- Raspberry Pi AI HAT+ 2 enables local LLMs on Raspberry Pi 5
- Hailo-10H accelerator provides 40 TOPS of INT4 inference power
- PCIe interface allows high-speed communication with Raspberry Pi 5
The Raspberry Pi community has taken a significant step forward with the introduction of the AI HAT+ 2, an add-on board aimed at facilitating generative AI tasks on the Raspberry Pi 5.
Previous AI HAT models primarily focused on enhancing computer vision capabilities, such as object detection and scene segmentation.
The new AI HAT+ 2 expands its functionality to support large language models (LLMs) and vision language models (VLMs) that can operate locally, eliminating the need for cloud services or constant internet access.
Hardware Enhancements for Local Language Models
At the heart of this upgrade is the Hailo-10H neural network accelerator, which boasts 40 TOPS of INT4 inference performance.
In contrast to its predecessor, the AI HAT+ 2 is equipped with 8GB of dedicated onboard memory, allowing for the execution of larger models without utilizing the Raspberry Pi's system RAM.
This advancement enables the direct execution of LLMs and VLMs on the device, ensuring low latency and local data processing—critical for many edge computing applications.
Users can install compatible models using a standard Raspberry Pi distribution and interact with them through familiar interfaces, including browser-based chat applications.
The AI HAT+ 2 connects to the Raspberry Pi 5 via the GPIO header and utilizes the PCIe interface for data transfer, making it incompatible with the Raspberry Pi 4.
This connection supports high-bandwidth data transfer between the accelerator and the host, which is vital for efficiently handling model inputs, outputs, and camera data.
Demonstrations of the AI HAT+ 2 include text-based question answering with Qwen2, code generation using Qwen2.5-Coder, basic translation tasks, and visual scene descriptions from live camera feeds.
These tasks leverage AI tools designed to integrate seamlessly with the Raspberry Pi software ecosystem, including containerized backends and local inference servers.
All processing is conducted on the device itself, without reliance on external computing resources.
The supported models range from one to one and a half billion parameters, which is relatively modest compared to cloud-based systems that can handle much larger scales.
These smaller LLMs are optimized for limited memory and power constraints rather than broad, general-purpose knowledge.

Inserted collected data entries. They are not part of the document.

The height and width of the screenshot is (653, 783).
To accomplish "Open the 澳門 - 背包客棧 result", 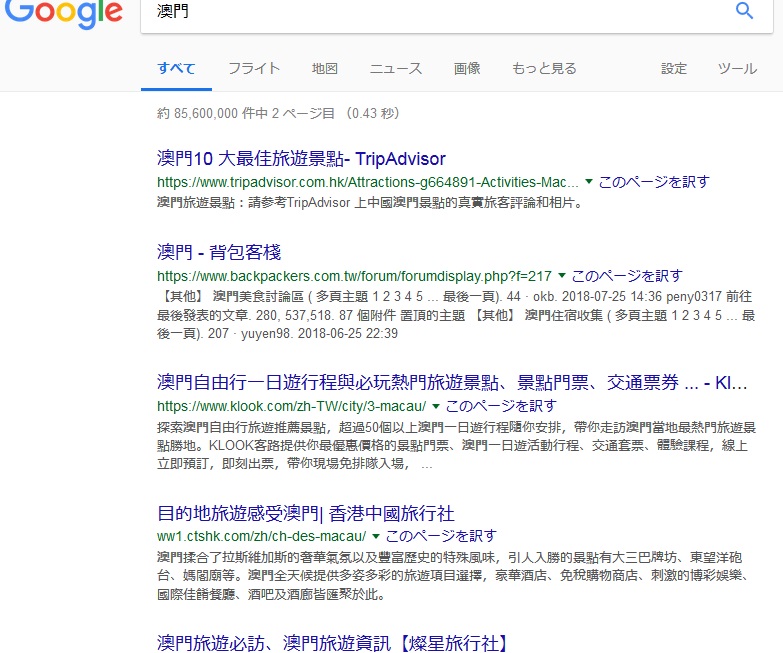I will (x=219, y=252).
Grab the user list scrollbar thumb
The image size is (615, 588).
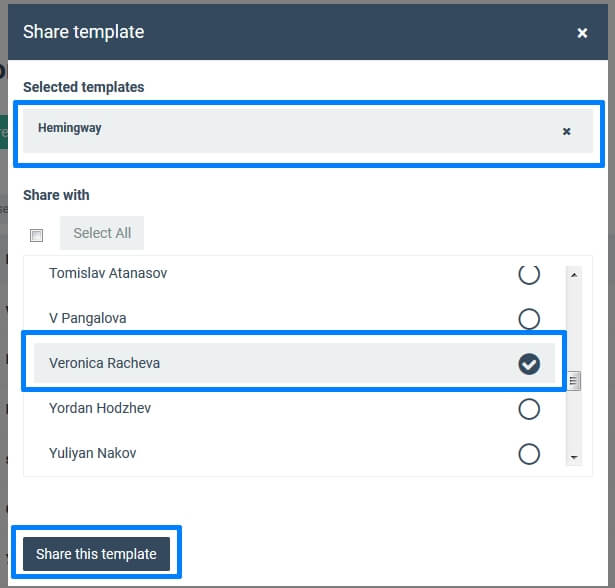(574, 380)
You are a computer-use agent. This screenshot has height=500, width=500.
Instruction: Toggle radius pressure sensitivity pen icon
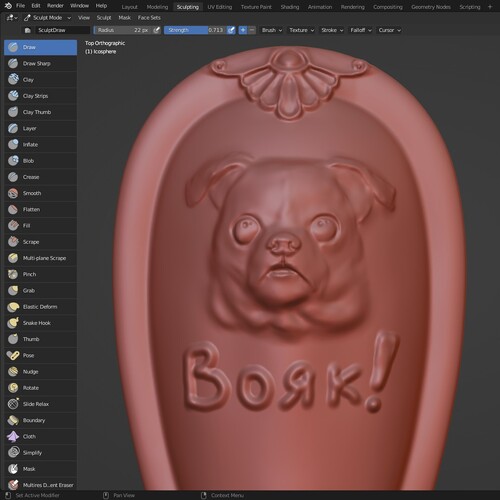pyautogui.click(x=156, y=30)
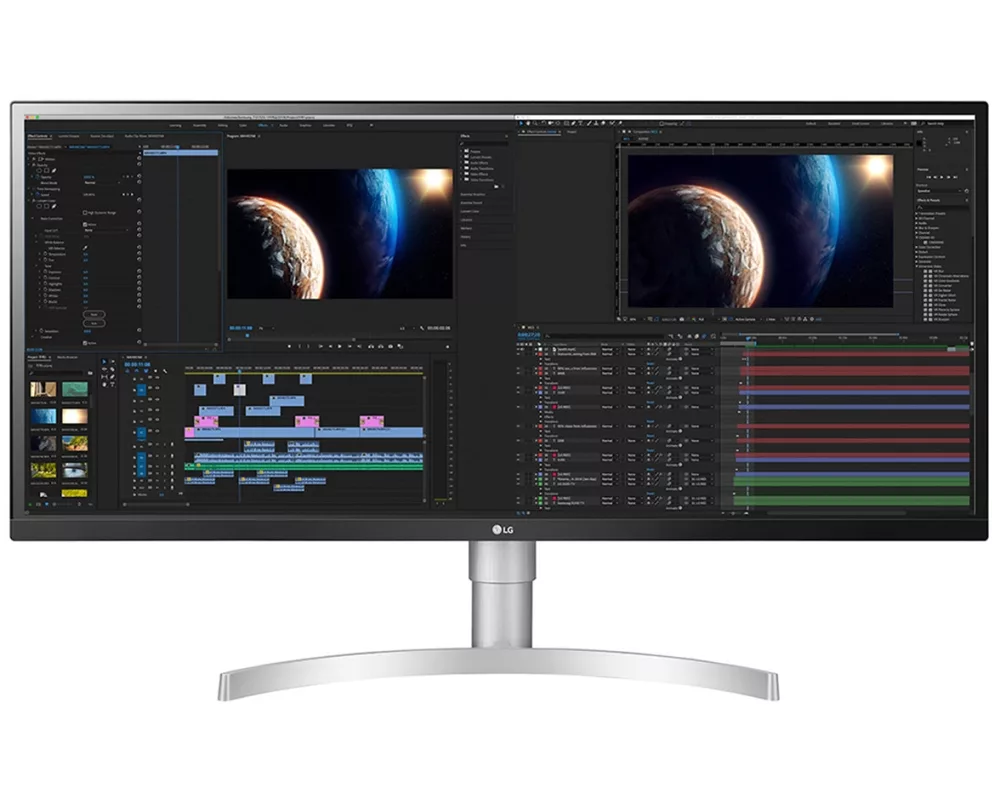The height and width of the screenshot is (800, 1000).
Task: Click the Auto button in Lumetri Basic Correction
Action: pyautogui.click(x=95, y=322)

To mitigate these limitations, the AI HAT+ 2 supports fine-tuning techniques such as Low-Rank Adaptation, enabling developers to tailor models for specific tasks while preserving most parameters.
Vision models can also be retrained using application-specific datasets via Hailo’s toolchain.
Priced at $130, the AI HAT+ 2 is positioned above earlier vision-focused accessories while delivering comparable computer vision throughput.
For tasks centered solely on image processing, the upgrade offers limited improvements, as its primary value lies in local LLM execution and applications requiring data privacy.
In summary, this hardware demonstrates that generative AI is now a viable option on Raspberry Pi devices, although challenges related to memory capacity and model size persist.